The Prime Minister had conveniently not given the full context in which the Tax Review Recommendations to increase GST would be applied.
The recommendation by the Tax Review Committee to increase GST was to have been accompanied by two other complementary changes that needed to take place. These are:
a) Reduction in personal tax rates.
b) Increase in minimum threshold for being taxable from K10,000 to K15, 000 and eventually to K20,000
These two proposed changes are to alleviate the concerns raised by the Prime Minister where he went on to say:
“We are committed to reducing personal tax rates and company tax rates. But we are at the same time, to make up for that revenue downfall, going to expand the base of the tax rate.”
The “revenue downfall” that the Prime Minister was referring to will be captured by the increase in GST.
There is a misconception with the view that the majority of people who are not salary and wage earners are struggling. This is not true. Many of this people participate in the informal cash economy. There is a lot of money floating in that sector. If GST is increased, it allows for more of that money to flow back into the formal economy at the points of sale of goods and services.
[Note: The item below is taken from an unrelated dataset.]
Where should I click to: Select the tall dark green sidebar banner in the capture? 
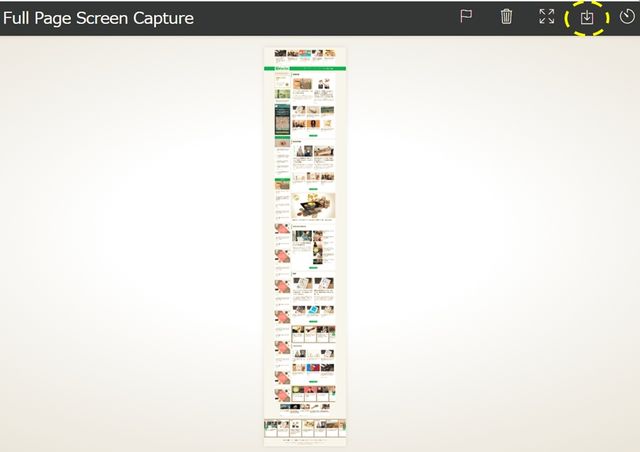pos(282,119)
Give the salary and wage earners some tax break by implementing the recommendations of the Tax Review Committee by doing the following:
a) reduce the personal income tax rates
b) increase the minimum threshold to K20,000
c) increase GST to 15%
I understand that the Prime Minister would like to paint a picture of how the PNC had resisted introducing such tax increase in order to help the majority of our population. What the Prime Minister is saying regarding the proposed increase in GST is just half-truths.
In fact, the PNC could have implemented many of the Tax Review Committee’s recommendations which would have done away with unnecessary fiscal incentives for major corporations.